Is cyclosporine in renal-transplant recipients more effective when given twice a day than in a single daily dose?

• Published in: Transplantation Vol. 78; no. 5; p. 675
• Main Authors: Tarantino, Antonio, Passerini, Patrizia, Campise, Mariarosaria, Bonizzoni, Erminio, Ceccarini, Fulvia, Montagnino, Giuseppe, Aroldi, Adriana, Ponticelli, Claudio
• Format: Journal Article
• Language: English
• Published: United States 15.09.2004
• Subjects: Adult; Area Under Curve; Creatinine - blood; Cyclosporine - administration & dosage; Cyclosporine - adverse effects; Cyclosporine - pharmacokinetics; Cyclosporine - therapeutic use; Drug Administration Schedule; Emulsions; Female; Graft Survival - drug effects; Graft Survival - immunology; Histocompatibility Testing; Humans; Immunosuppressive Agents - administration & dosage; Immunosuppressive Agents - adverse effects; Immunosuppressive Agents - pharmacokinetics; Immunosuppressive Agents - therapeutic use; Kidney Diseases - classification; Kidney Diseases - surgery; Kidney Transplantation - immunology; Kidney Transplantation - physiology; Male; Middle Aged
• ISSN: 0041-1337
• DOI: 10.1097/01.tp.0000129806.69681.15

It is still unknown whether it is better to administer cyclosporine (CsA) once or twice a day to renal-transplant patients.
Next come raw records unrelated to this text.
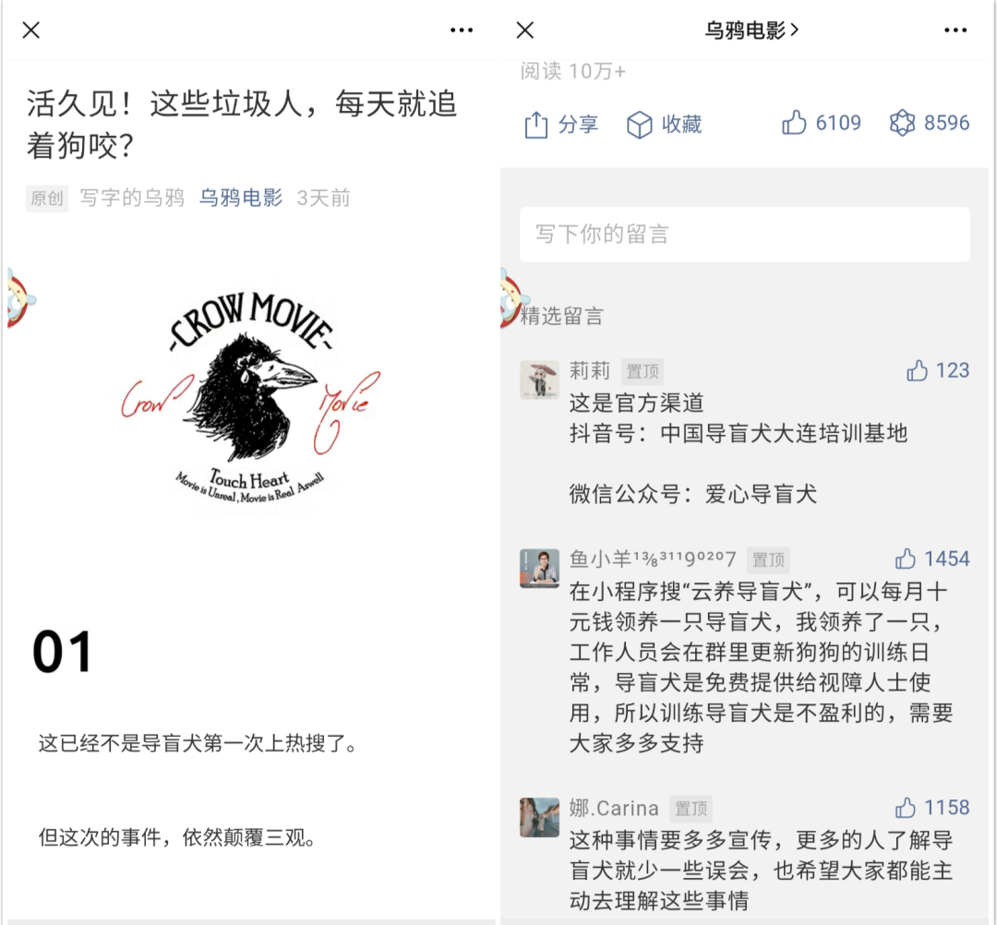Screen dimensions: 997x925
Task: Expand 乌鸦电影 account header chevron
Action: click(x=794, y=30)
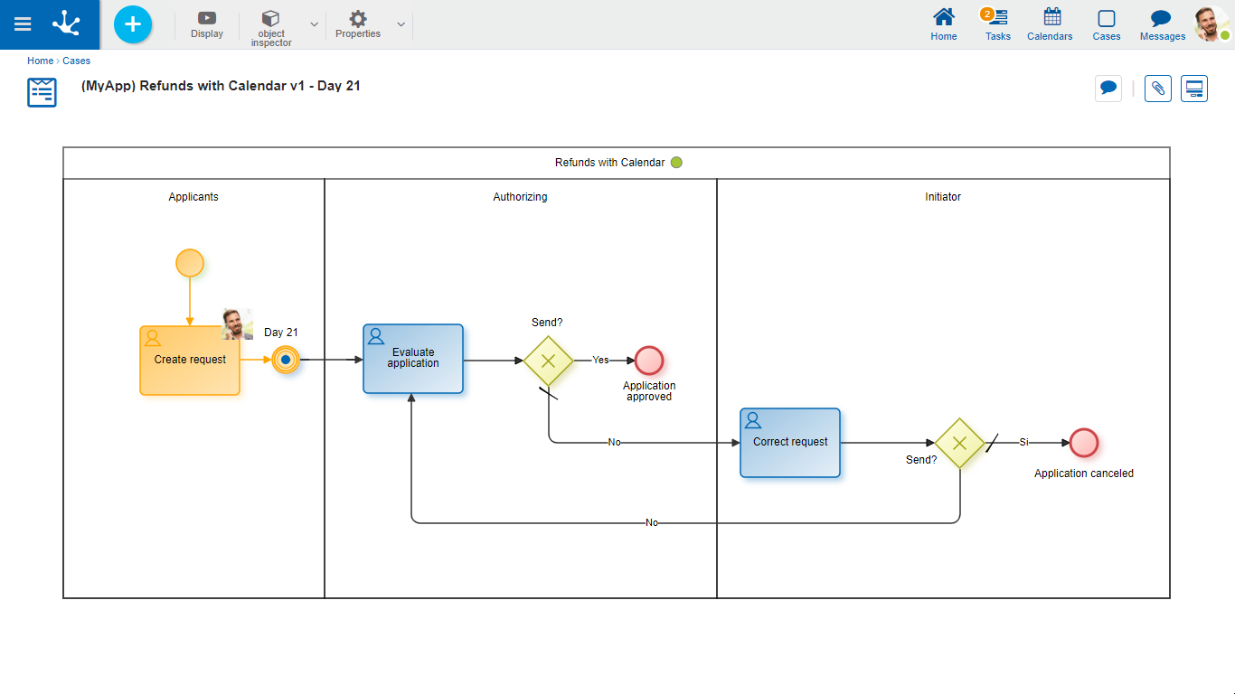Click the green status indicator dot
1235x694 pixels.
coord(676,163)
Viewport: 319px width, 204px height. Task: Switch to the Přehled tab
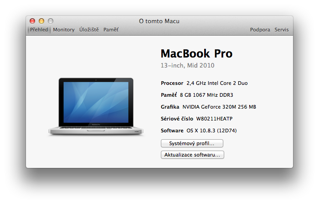pos(39,30)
Fifty-four patients were randomized to receive CsA once a day (OD group, 28 patients) or twice a day (BD group, 26 patients). Clinical parameters and pharmacokinetic studies were regularly monitored over the first year. Two patients lost their grafts because of renal vascular thrombosis. A patient in the BD group died. The other 51 patients were alive with graft functioning after a minimum follow-up of 1 year. Five patients per group had reversible acute rejection. There was a not significant trend toward a lower mean serum creatinine in OD than in BD (1.38 +/- 0.38 and 1.7 +/- 0.80 mg/dL at 1 year posttransplant, respectively). In 47 patients, 319 pharmacokinetic studies were performed. We measured the area under the concentration-time curve during the first 4 hours (AUC0-4) and CsA blood levels at 0, 2, and 4 hours after dosing. C0 was significantly lower in OD than in BD (P=0.0011), whereas C2 (P<0.0001) and C4 (P<0.0001) were significantly higher in OD than in BD. In OD, the AUC was higher than in BD (P<0.0001). OD allows us to reach high levels of C2 and AUC for several hours after dosing, whereas BD showed persistently high levels throughout the whole day. No difference in survival and rejection rates were observed between OD and BD groups.